Elle forme une demande en dommages intérêts pour accident de travail et dans un premier temps la justice ira dans son sens jusqu'à ce que la Haute Cour (Juridiction suprême en Australie) rejette sa demande en répondant non à la question suivante " l'employeur a-t'il suggéré ou encouragé l'employé à mener cette activité".

En France qu'en serait il ?

En principe la jurisprudence qualifie d'accident du travail celui survenu pendant le temps de la mission peu importe qu'il ait eu lieu à l'occasion d'un acte professionnel ou d'un acte de la vie courante sauf si l'employeur ou la caisse apporte la preuve que l'intéressé a interrompu la mission pour un motif personneL (Cass. Soc. 19 juillet 2001).

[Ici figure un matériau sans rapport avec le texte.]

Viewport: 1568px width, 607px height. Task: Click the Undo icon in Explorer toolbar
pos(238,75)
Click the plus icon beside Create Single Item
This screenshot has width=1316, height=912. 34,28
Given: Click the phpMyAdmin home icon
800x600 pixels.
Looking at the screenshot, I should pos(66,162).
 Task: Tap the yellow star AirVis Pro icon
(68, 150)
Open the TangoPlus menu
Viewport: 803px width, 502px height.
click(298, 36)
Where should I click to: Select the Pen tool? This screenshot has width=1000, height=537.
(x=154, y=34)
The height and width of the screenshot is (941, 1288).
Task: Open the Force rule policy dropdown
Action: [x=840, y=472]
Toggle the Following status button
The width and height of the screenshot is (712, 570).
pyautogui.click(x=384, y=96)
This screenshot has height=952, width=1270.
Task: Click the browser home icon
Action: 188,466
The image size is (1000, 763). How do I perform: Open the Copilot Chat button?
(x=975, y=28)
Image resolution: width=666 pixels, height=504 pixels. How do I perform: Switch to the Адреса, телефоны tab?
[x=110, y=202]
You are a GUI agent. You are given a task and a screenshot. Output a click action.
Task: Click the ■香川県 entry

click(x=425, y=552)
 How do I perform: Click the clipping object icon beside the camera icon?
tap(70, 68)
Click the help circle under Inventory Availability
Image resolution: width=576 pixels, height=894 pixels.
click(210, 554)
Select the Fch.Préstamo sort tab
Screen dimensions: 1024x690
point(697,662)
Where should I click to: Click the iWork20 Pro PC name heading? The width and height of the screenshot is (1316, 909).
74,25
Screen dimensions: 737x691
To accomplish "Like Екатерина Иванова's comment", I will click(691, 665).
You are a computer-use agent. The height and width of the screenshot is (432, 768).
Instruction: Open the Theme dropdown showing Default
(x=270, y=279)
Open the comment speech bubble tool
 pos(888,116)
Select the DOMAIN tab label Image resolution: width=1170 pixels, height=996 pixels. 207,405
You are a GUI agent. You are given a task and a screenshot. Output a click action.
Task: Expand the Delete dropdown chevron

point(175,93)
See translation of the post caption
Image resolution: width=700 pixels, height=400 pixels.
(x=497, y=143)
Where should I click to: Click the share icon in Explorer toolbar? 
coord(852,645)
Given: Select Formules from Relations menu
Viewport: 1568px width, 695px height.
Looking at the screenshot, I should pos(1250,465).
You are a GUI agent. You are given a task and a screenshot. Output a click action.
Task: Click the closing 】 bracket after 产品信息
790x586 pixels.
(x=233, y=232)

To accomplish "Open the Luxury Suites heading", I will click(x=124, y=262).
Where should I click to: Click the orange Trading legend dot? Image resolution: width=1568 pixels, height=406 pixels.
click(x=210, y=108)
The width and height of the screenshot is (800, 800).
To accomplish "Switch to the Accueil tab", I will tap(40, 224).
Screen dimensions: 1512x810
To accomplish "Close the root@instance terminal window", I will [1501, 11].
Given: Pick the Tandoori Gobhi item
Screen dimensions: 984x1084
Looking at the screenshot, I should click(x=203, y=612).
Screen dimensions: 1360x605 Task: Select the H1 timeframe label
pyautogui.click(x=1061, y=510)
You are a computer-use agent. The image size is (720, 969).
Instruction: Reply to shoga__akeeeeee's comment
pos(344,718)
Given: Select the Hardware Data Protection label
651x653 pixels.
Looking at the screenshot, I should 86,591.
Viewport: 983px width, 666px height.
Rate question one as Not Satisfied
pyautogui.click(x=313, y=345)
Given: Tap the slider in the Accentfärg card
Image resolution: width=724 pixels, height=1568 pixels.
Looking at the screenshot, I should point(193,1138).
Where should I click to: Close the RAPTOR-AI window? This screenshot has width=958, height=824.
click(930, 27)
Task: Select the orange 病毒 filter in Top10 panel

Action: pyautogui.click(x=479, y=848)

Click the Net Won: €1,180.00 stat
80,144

En l'espèce comme disent souvent les juristes ça se plaiderait...

Patrice DUPONCHELLE

Avocat à la Cour d'Appel d'Amiens

Par patrice.duponchelle le 26/11/12

Un salarié est victime d'un infarctus du myocarde sur son lieu de travail.L'accident est pris en charge au titre de la législation des accidents de travail mais pour obtenir une indemnisation complémentaire le salarié soutient que l'employeur a commis une faute inexcusable.

La faute inexcusable est une notion jurisprudentielle en matière d'accidents du travail ou de maladies professionnelles qui peut se définir comme suit :

-l'employeur est tenu envers le salarié d'une obligation de sécurité de résultat,

-l'employeur avait ou aurait dû avoir conscience du danger auquel était exposé le salarié

En l'espèce le salarié avait toujours été déclaré apte à son emploi par la médecine du travail et selon l'employeur il n'avait fait part de problèmes professionnels auxquels il aurait été confronté pas plus que d'un risque quelconque pesant à ce titre sur sa santé.

La Cour d'appel avait retenu que l'accroissement de travail, la politique de surcharge, les pressions, "les objectifs inatteignables" sont des facteurs de risques pour la santé qui ne pouvaient être ignorés par l'employeur.

La Cour de cassation dans un arrêt du 8 novembre 2012 approuve cette décision et rejette le pourvoi et ajoute que l'obligation de sécurité pesant sur l'employeur ne peut être que générale et en conséquence ne peut exclure le cas, non exceptionnel, d'une réaction à la pression ressentie par le salarié.